Labour shadow culture minister Ivan Lewis: "Neither the current broken system of self regulation or state oversight will achieve the right balance. We need a new system of independent regulation including proper like for like redress which means mistakes and falsehoods on the front page receive apologies and retraction on the front page. And as in other professions the industry should consider whether people guilty of gross malpractice should be struck off."
NUJ general secretary Michelle Stanistreet: “It’s depressing to hear a Labour Party shadow minister call for the blacklisting of journalists."
The Independent in a leader: "In cases where a journalist has been grossly invading the privacy of innocent people, or lying, or otherwise behaving in a manner that calls into question their fitness to be considered a journalist, it would make sense if there were an independent body – made up of people who understand the industry – to sit in judgement on them."
Peter Preston in the Observer: "Get a picture; get a looter; get a conviction.
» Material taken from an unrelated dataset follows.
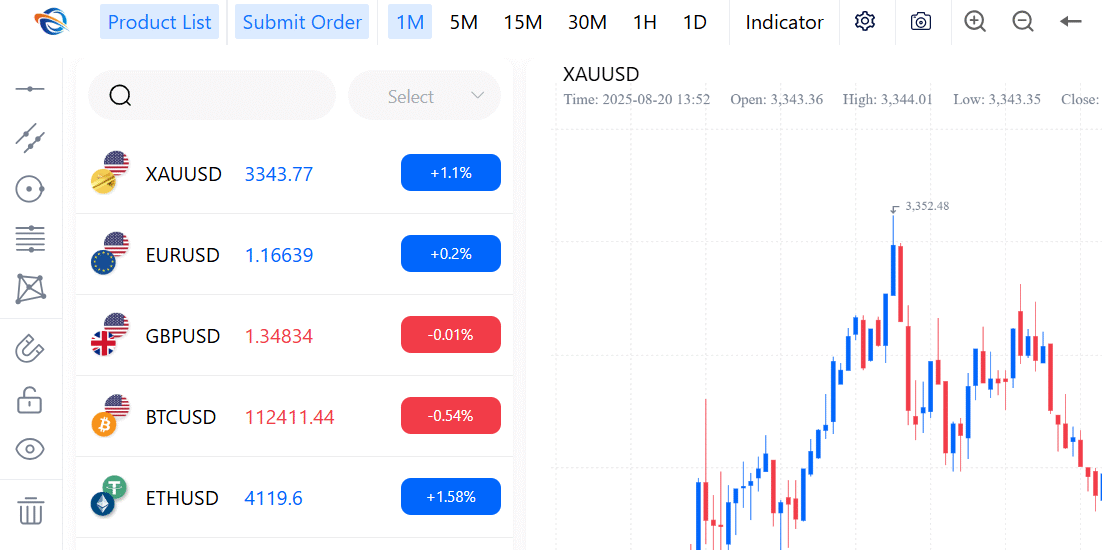Image resolution: width=1102 pixels, height=550 pixels.
Task: Select the horizontal line drawing tool
Action: click(30, 89)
We know that already, so what's wrong? Only that television cameramen aren't police or local authority camera scanners. They're doing a different, separate job for us, not them. Some were rounded on and attacked when the rioters took hold. Many more will surely be in danger next time round. It is too damned easy to make the press partners of the police, but it's wrong."
Ian Jack in the Guardian: "If you like newspapers, the future looks dark. Only a couple of the qualities – the Telegraph and the Financial Times – make any money. If you like national newspapers and live at a distance from London, the future looks even darker. The supply chain that takes newspapers from printing presses to newsagents is fragile. If one big publisher, say News International, withdrew from the pooled distribution arrangements then the increased cost for the rest could be fatal. In newspaper offices, dark talk is common: by 2015 printed versions of the dailies might appear only once or twice a week, with a circulation restricted to London and perhaps a few other big cities."
John Lanchester reviews London restaurant Hedone in the Guardian: "Top-quality lobster and cep coexisted politely on the plate without creating any synergy, much like Lampard and Gerrard in the England midfield."
The Gainsborough Standard's Andrew Trendell reviews the new Coffee Station at Lea Road Train Station: "I opted for a large cappuccino and a bag of hand-cooked vinegar crisps. The freshly brewed coffee was rich, flavoursome and really hit the spot, and the crisps, well, I'm sure you've all had crisps before."